The update had already proved troublesome earlier in the weekend, as Tesla delayed its initial release Saturday morning because of what Musk wrote was “regression in some left turns at traffic lights” found by internal quality inspectors. But he said Sunday that the company has proceeded with the rollout, noting that it leans on the public to gather more data on driving conditions and parameters.
It was the latest twist in a saga that has disrupted typical car industry practices and drawn the attention of safety advocates and regulators, who fear the consequences of Tesla foisting the largely untested software on the public.
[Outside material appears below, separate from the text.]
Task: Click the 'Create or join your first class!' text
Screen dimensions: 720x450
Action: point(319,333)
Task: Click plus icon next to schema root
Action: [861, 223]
Full Self-Driving is an expanded iteration of the software that Tesla calls Autopilot, which can navigate highways, summon and park cars, and conduct other maneuvers with an attentive driver behind the wheel. Full Self-Driving brings those capabilities to city streets, allowing the software to navigate Tesla cars through local roads and residential areas. Users must pay attention at all times, and the software — despite its name — is not considered autonomous by industry or regulatory definitions.
Tesla, which had initially provided the Full Self-Driving beta to a group of about 2,000 users, has since expanded the program using a “safety score” beta that rates owners’ driving on a zero-to-100 scale. The first rollout to around 1,000 new users included those who scored 100 in the safety assessment, which rates driver on factors such as aggressive turning and hard braking.
This weekend’s rollout included those who had scored a 99.
Tesla did not immediately respond to a request for comment. The National Highway Traffic Safety Administration acknowledged a request for comment but did not immediately provide a response.
NHTSA, the country’s top auto-safety regulator, has pressed for more information on the software and says it relies on the public to provide insight into how it works. Its chief counsel sent a letter to Tesla earlier this month decrying its use of nondisclosure agreements, for example, to prevent Full Self-Driving users from sharing information on the beta.
“Despite Tesla’s characterization of FSD as 'beta’ it is capable of and is being used on public roads,” Ann Carlson, the NHTSA official, wrote. “Given that NHTSA relies on reports from consumers as an important source of information in evaluating potential safety defects, any agreement that may prevent or dissuade participants in the early access beta release program from reporting safety concerns to NHTSA is unacceptable.”
Musk has indicated users will not be bound by nondisclosure agreements going forward.